Shoes still matter for safety and court protection. A venue may require non-marking soles, grass-court shoes, clay-court shoes, or other surface-appropriate footwear. A player may also have to change or repair equipment that damages the court or creates a danger.
Ball contact
Only the racket may intentionally strike the ball
During a point, the normal legal stroke is made with the racket held by the player. A player loses the point if the ball touches that player, clothing, or anything carried or worn, except the racket in the player's hand. This is separate from whether the equipment itself is legal.
That distinction matters in close cases. A legal hat, towel, or spare ball in a pocket can still cost the player the point if the live ball touches it. For related ball-contact edge cases, see tennis ball touches and net cord rules.
Inspection
Officials act when the equipment issue matters
Officials are not measuring every racket before every recreational point. In organised play, they usually act when an equipment problem is visible, is raised through the correct procedure, creates a safety concern, affects play, or violates a clear event rule.

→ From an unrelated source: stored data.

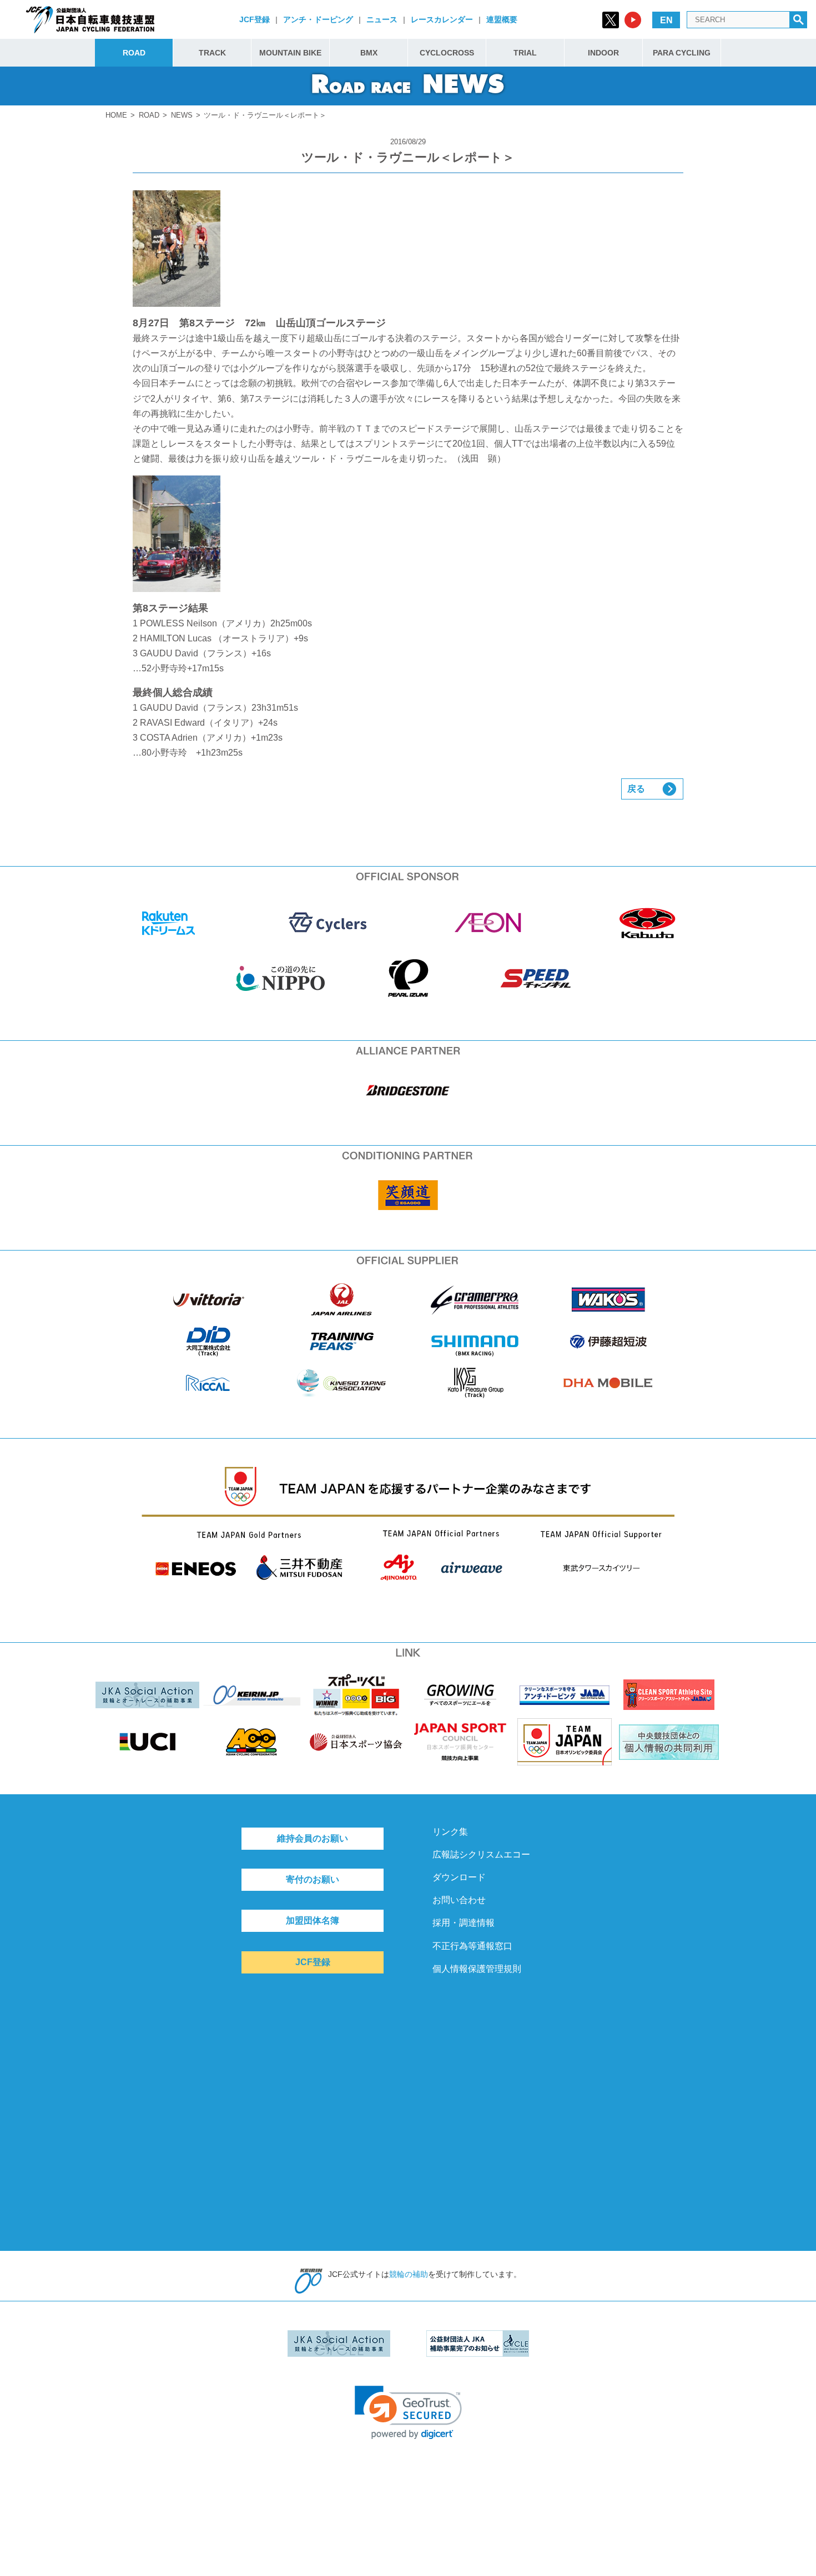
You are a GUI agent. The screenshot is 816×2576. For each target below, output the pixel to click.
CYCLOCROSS (447, 52)
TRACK (212, 52)
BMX (368, 52)
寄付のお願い (312, 1879)
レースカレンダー (442, 19)
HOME (116, 115)
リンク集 (450, 1831)
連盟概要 (501, 19)
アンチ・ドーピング (318, 19)
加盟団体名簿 (312, 1920)
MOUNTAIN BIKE (290, 52)
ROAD (134, 52)
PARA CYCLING (682, 52)
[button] (408, 2413)
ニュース (381, 19)
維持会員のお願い (312, 1838)
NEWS (182, 115)
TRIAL (525, 52)
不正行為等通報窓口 (472, 1946)
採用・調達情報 (463, 1922)
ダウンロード (459, 1877)
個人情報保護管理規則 (476, 1968)
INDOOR (603, 52)
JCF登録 (254, 19)
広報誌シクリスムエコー (481, 1854)
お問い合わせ (459, 1900)
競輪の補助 (408, 2274)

If the issue is a fixable accessory problem, the usual practical solution is removal or correction before the player continues with that item. If the issue is illegal coaching, dangerous conduct, delay, or deliberate equipment abuse, the response can include a warning, point penalty, default process, or other competition-specific sanction.
Common mistakes
Misunderstandings to avoid
- "Any dampener is legal anywhere on the strings" is wrong. Dampeners are allowed as vibration devices, but they must be placed outside the pattern of crossed strings.
- "A broken string means the point must stop" is usually wrong. The player can finish the point and change rackets afterward unless another rule stops play.
- "A smart racket is always illegal" goes too far. Data collection can be allowed, but live advice, communication, or equipment that changes playing characteristics is the problem.
- "Clothing rules are the same everywhere" is wrong. Many clothing and advertising restrictions are competition rules, not a single universal tennis rule.
- "A heavier or customised racket is illegal" is wrong. Custom weight and balance are allowed when the additions fit the permitted purposes and dimensions.